▶ _Brief_: Once you reach the line that holds "Click the bottle icon on Bamboo mask" in the listing below, output it and every line after it through the line that holds "Given: Select the internalCommonAnnotationProcessor", word for word.
******
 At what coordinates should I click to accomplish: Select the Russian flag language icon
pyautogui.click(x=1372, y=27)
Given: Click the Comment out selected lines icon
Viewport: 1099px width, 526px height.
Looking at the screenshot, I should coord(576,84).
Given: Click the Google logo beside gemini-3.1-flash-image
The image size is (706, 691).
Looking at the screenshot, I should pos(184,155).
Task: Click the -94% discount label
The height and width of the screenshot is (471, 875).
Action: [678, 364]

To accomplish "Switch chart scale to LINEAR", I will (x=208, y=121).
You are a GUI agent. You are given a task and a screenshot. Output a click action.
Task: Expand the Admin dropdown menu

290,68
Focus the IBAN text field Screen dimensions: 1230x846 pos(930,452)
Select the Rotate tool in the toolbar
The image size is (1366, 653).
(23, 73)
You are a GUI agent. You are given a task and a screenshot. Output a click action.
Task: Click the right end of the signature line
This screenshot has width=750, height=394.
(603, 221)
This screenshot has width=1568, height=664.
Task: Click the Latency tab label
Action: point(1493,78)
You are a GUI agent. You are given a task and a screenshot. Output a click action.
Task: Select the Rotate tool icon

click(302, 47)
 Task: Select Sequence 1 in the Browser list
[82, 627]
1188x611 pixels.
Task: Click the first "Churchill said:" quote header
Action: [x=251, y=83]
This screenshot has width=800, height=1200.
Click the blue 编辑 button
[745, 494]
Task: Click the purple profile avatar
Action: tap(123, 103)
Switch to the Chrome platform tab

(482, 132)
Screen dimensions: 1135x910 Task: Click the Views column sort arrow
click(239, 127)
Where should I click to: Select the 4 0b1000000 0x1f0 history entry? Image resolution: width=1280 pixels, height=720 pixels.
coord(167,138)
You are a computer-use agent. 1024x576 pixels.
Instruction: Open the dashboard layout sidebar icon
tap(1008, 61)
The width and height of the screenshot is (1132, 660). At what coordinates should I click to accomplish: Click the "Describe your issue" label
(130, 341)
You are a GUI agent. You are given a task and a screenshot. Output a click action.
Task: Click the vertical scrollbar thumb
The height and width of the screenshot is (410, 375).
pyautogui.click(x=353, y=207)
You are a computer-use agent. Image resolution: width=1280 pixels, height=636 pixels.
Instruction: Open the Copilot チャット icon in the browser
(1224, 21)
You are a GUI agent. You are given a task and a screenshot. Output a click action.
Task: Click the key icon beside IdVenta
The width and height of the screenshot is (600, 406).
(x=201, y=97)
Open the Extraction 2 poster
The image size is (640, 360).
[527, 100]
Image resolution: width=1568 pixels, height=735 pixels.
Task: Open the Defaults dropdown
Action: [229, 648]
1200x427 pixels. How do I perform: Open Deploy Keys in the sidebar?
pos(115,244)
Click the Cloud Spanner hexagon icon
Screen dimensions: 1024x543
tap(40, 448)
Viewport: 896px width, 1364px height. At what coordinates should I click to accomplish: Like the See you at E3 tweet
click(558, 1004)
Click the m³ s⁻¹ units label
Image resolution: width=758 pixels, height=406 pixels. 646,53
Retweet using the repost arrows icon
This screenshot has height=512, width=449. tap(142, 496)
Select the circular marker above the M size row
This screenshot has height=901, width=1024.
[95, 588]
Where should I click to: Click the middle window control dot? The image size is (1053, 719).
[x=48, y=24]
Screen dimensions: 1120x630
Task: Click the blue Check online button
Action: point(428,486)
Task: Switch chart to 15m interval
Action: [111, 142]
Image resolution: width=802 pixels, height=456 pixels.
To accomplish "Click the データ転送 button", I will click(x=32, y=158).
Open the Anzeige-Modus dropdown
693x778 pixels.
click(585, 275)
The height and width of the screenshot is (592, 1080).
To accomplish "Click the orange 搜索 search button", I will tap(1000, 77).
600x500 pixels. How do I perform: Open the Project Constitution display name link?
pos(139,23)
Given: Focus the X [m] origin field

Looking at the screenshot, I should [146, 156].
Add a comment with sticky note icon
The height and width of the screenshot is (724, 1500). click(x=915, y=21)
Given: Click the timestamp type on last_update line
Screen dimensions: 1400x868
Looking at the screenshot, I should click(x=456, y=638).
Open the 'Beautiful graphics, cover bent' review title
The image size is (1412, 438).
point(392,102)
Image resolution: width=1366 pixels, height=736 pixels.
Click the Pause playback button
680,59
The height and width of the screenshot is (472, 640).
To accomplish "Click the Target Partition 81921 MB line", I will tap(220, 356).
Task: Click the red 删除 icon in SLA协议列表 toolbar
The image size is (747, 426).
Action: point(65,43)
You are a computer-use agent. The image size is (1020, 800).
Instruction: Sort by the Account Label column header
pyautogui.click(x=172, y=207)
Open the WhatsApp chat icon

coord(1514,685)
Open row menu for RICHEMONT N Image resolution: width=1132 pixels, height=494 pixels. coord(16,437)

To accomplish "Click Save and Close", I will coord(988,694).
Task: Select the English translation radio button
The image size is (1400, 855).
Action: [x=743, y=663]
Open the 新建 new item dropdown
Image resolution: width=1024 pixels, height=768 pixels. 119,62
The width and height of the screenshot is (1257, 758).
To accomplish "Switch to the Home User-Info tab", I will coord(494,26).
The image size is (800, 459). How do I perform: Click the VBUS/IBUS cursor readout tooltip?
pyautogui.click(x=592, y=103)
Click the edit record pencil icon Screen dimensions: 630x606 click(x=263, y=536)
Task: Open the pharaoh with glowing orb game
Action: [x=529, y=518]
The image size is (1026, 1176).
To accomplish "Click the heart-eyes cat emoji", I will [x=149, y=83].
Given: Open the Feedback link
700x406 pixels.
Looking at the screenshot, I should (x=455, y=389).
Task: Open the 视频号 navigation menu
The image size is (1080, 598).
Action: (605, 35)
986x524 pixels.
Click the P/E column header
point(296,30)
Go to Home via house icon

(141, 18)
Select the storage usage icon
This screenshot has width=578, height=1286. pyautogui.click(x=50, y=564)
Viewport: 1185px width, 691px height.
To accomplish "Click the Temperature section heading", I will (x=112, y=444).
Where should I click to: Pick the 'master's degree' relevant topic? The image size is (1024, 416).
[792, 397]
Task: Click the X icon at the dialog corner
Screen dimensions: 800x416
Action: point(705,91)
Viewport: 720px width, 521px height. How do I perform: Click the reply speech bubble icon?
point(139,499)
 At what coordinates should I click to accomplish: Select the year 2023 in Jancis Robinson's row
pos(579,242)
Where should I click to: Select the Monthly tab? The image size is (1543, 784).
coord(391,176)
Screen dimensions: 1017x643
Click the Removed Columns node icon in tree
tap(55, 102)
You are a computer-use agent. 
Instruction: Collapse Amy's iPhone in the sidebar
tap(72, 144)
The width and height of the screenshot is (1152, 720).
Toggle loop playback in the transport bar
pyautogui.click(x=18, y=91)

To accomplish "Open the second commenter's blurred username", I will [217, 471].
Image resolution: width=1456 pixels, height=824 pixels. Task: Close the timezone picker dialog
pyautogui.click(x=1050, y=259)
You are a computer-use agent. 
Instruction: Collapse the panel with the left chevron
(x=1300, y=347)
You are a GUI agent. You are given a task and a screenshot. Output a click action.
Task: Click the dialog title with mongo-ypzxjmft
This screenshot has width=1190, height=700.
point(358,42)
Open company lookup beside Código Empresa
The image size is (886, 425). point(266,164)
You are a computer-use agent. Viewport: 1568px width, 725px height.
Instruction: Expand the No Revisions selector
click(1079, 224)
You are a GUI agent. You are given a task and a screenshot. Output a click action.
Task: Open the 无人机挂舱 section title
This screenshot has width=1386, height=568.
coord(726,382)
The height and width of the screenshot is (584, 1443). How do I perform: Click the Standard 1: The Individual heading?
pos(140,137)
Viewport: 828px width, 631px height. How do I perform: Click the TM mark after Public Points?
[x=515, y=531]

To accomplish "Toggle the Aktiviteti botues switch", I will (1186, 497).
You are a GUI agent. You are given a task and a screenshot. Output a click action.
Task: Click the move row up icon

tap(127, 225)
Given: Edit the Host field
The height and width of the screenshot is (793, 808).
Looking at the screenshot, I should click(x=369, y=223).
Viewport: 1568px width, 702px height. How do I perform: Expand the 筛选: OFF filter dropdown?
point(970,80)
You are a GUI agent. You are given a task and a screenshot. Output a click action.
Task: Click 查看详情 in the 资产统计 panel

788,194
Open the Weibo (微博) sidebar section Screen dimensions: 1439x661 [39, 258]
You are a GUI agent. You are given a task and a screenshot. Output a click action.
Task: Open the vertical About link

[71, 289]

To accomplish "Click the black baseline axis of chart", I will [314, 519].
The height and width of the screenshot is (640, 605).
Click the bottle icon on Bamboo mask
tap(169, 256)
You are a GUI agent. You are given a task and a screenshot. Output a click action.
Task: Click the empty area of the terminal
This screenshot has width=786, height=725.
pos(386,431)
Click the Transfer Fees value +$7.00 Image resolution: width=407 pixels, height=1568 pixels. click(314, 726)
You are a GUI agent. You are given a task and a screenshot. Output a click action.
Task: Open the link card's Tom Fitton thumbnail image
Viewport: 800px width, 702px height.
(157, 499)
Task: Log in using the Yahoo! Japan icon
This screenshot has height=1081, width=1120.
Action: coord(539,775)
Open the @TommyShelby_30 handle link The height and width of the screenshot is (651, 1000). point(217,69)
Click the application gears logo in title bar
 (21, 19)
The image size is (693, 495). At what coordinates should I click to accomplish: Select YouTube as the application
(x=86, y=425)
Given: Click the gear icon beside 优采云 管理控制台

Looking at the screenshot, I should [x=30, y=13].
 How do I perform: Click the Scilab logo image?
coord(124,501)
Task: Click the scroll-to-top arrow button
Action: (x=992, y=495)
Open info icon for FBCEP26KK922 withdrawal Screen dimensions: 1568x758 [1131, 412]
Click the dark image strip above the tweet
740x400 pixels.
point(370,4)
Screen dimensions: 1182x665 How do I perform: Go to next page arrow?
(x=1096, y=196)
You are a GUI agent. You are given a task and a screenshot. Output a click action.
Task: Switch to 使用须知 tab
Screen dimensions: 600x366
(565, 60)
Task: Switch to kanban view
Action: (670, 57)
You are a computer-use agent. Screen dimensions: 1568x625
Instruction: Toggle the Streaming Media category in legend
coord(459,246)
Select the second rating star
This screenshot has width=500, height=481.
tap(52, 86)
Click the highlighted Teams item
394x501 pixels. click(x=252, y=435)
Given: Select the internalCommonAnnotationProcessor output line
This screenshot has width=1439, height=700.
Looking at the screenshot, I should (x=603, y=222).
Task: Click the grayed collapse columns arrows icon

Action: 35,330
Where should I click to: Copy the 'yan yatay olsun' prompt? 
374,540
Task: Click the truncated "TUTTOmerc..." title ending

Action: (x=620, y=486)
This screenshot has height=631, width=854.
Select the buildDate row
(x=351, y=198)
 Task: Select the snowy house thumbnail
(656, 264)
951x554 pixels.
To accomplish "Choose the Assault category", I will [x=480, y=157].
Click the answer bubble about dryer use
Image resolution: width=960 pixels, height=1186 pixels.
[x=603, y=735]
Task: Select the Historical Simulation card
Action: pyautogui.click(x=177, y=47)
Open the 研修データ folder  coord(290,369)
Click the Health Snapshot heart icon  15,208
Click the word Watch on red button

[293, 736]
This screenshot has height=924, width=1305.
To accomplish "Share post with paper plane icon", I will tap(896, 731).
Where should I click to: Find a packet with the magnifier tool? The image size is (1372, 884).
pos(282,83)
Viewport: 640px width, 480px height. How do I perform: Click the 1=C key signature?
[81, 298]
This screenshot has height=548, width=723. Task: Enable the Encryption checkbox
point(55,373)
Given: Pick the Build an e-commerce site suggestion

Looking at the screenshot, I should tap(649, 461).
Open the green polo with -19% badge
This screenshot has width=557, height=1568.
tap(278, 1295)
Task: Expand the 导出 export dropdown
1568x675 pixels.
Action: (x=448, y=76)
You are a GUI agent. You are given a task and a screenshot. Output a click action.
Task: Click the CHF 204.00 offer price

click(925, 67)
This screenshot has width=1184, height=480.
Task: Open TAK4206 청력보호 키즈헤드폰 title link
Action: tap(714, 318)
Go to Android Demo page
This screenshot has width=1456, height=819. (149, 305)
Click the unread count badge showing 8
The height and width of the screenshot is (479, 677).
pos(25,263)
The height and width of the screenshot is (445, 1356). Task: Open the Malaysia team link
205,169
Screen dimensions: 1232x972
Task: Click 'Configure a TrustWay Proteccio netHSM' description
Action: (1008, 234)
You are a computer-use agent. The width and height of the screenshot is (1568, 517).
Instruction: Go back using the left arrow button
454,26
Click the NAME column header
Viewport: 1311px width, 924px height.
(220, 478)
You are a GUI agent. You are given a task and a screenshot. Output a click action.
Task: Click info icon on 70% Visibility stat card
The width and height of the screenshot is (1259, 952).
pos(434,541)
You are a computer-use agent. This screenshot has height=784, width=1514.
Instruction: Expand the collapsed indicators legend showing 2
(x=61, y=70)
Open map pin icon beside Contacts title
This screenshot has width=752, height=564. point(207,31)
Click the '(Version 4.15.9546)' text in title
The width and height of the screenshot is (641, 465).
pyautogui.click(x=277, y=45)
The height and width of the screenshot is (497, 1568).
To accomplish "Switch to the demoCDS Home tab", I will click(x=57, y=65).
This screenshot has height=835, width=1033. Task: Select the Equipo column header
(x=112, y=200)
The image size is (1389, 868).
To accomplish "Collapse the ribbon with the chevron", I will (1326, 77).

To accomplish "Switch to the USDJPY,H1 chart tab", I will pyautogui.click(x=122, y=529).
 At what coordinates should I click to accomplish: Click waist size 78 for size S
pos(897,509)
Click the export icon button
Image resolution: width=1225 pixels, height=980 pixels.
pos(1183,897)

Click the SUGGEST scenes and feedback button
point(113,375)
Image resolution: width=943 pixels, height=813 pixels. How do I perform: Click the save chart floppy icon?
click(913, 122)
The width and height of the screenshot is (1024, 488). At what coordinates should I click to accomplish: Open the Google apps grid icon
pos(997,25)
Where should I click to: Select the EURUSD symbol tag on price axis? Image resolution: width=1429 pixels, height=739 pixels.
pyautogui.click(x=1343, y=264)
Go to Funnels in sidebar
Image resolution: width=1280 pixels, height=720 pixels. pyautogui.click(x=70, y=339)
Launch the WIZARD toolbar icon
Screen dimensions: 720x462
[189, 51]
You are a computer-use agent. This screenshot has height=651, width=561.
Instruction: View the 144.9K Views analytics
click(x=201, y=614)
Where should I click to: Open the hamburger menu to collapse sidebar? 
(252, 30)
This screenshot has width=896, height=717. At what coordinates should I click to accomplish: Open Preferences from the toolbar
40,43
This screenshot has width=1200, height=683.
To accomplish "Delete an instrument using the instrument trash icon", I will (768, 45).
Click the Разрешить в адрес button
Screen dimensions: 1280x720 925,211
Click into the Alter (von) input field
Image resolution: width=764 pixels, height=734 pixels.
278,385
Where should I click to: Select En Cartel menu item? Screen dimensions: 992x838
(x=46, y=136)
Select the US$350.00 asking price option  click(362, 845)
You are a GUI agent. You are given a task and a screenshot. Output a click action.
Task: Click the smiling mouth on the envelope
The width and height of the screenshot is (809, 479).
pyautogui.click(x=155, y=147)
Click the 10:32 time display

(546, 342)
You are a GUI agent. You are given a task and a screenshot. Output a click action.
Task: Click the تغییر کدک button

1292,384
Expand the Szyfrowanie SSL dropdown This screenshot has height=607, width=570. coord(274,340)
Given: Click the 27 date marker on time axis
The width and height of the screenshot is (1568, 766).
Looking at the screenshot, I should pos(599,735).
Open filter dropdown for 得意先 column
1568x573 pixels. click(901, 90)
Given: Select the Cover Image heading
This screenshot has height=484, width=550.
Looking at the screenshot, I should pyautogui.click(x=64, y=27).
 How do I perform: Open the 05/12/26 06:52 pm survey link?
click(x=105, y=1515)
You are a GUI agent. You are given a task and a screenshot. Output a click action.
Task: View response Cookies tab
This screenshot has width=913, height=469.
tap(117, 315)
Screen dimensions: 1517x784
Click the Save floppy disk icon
******
▶ _Task solution_:
Click the bottle icon on Bamboo mask
tap(169, 256)
You are a GUI agent. You are given a task and a screenshot. Output a click action.
Task: Click the empty area of the terminal
This screenshot has width=786, height=725.
pos(386,431)
Click the Transfer Fees value +$7.00 Image resolution: width=407 pixels, height=1568 pixels. click(314, 726)
You are a GUI agent. You are given a task and a screenshot. Output a click action.
Task: Open the link card's Tom Fitton thumbnail image
Viewport: 800px width, 702px height.
(157, 499)
Task: Log in using the Yahoo! Japan icon
This screenshot has height=1081, width=1120.
Action: coord(539,775)
Open the @TommyShelby_30 handle link The height and width of the screenshot is (651, 1000). point(217,69)
Click the application gears logo in title bar
 (21, 19)
The image size is (693, 495). At what coordinates should I click to accomplish: Select YouTube as the application
(x=86, y=425)
Given: Click the gear icon beside 优采云 管理控制台

Looking at the screenshot, I should [x=30, y=13].
 How do I perform: Click the Scilab logo image?
coord(124,501)
Task: Click the scroll-to-top arrow button
Action: (x=992, y=495)
Open info icon for FBCEP26KK922 withdrawal Screen dimensions: 1568x758 [1131, 412]
Click the dark image strip above the tweet
740x400 pixels.
point(370,4)
Screen dimensions: 1182x665 How do I perform: Go to next page arrow?
(x=1096, y=196)
You are a GUI agent. You are given a task and a screenshot. Output a click action.
Task: Switch to 使用须知 tab
Screen dimensions: 600x366
(565, 60)
Task: Switch to kanban view
Action: (670, 57)
You are a computer-use agent. Screen dimensions: 1568x625
Instruction: Toggle the Streaming Media category in legend
coord(459,246)
Select the second rating star
This screenshot has width=500, height=481.
tap(52, 86)
Click the highlighted Teams item
394x501 pixels. click(x=252, y=435)
Given: Select the internalCommonAnnotationProcessor output line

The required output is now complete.